Like HSV-1, Monkey B in macaques tends to cause mild cold sores or no symptoms at all. But it’s capable of causing severe, often neurological illness on the rare occasions when it manages to sicken people. Since its discovery in the 1930s, according to the U.S. Centres for Disease Control and Prevention, there have been at least 50 reported cases of Monkey B in humans, with 21 people dying as a result. Most of these victims, like the latest case in China, contracted it through close contact with the bodily fluids of acutely infected macaque monkeys (many herpesviruses can lay dormant in the body after the acute infection).

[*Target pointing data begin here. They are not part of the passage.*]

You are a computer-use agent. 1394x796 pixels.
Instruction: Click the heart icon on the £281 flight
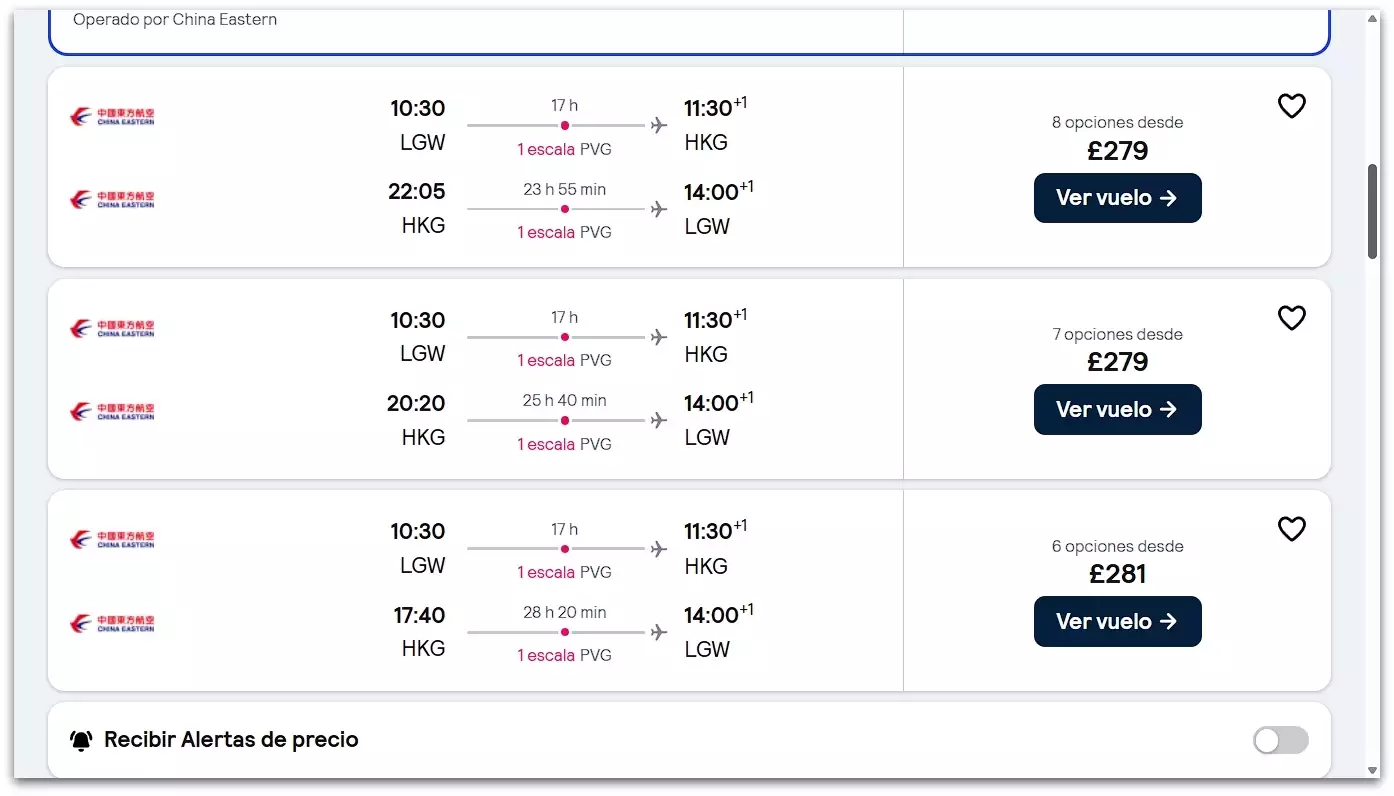click(x=1292, y=529)
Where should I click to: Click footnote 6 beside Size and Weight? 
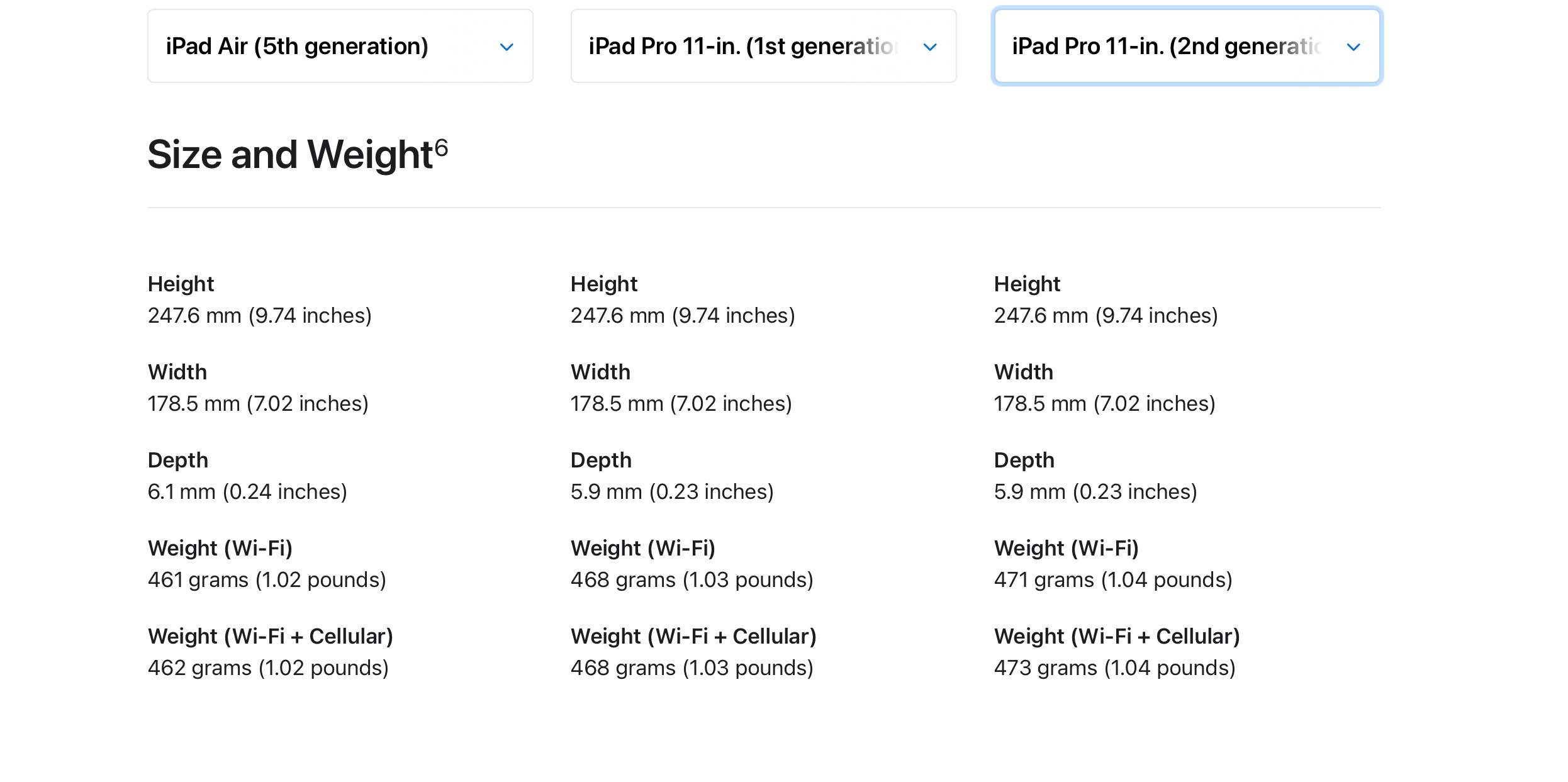(441, 148)
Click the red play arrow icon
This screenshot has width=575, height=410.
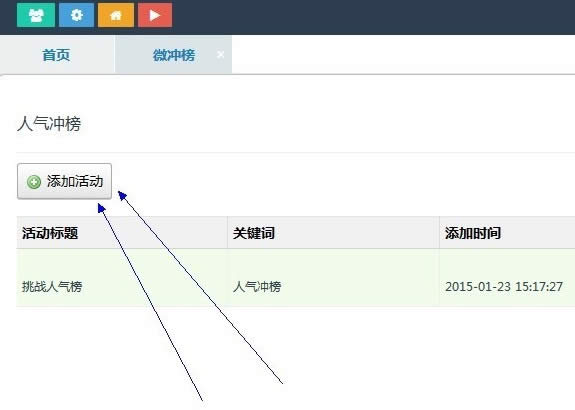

This past Saturday, officials at China’s version of the CDC reported the case. According to the report, the victim was a 53-year-old veterinarian in Beijing who worked at a research institute focused on primate breeding. In mid-March, he dissected two dead monkeys. About a month later, he developed nausea and vomiting, along with fever and other, undescribed neurological symptoms.

By mid-April, testing of his spinal fluid indicated the possible presence of Monkey B, and further blood and saliva samples were collected from the man and two of his close contacts (a male doctor and female nurse). Though the testing confirmed his infection, the other two people tested negative. Sadly, after more than a month of several hospital trips, the man died from his infection on May 27. According to health officials, it’s the first known case and death attributed to Monkey B ever documented in China.

Monkey B may be highly fatal, even with antiviral therapy now available, but fortunately it appears to be very hard to catch. Only one documented case of human-to-human transmission has been reported since 1932, and that case was particularly peculiar. According to the 1987 CDC report on it, the victim had likely contracted it through applying the same skin cream used to soothe her infected husband’s skin wounds to a spot on her finger that had been scratched hard enough that it had begun to bleed. The husband and two other victims in the same cluster had all caught it from working in a research facility.

That’s not to say the risk is entirely zero to people, even in the U.S. A few years ago, the virus was discovered to be widespread in a population of rhesus monkeys living in Florida’s Silver Springs State Park. Though only a small percentage of these monkeys may be actively shedding the virus at any given time, it’s a good example of why it’s important to not get too close to the wildlife around us, no matter how cute or friendly they may seem.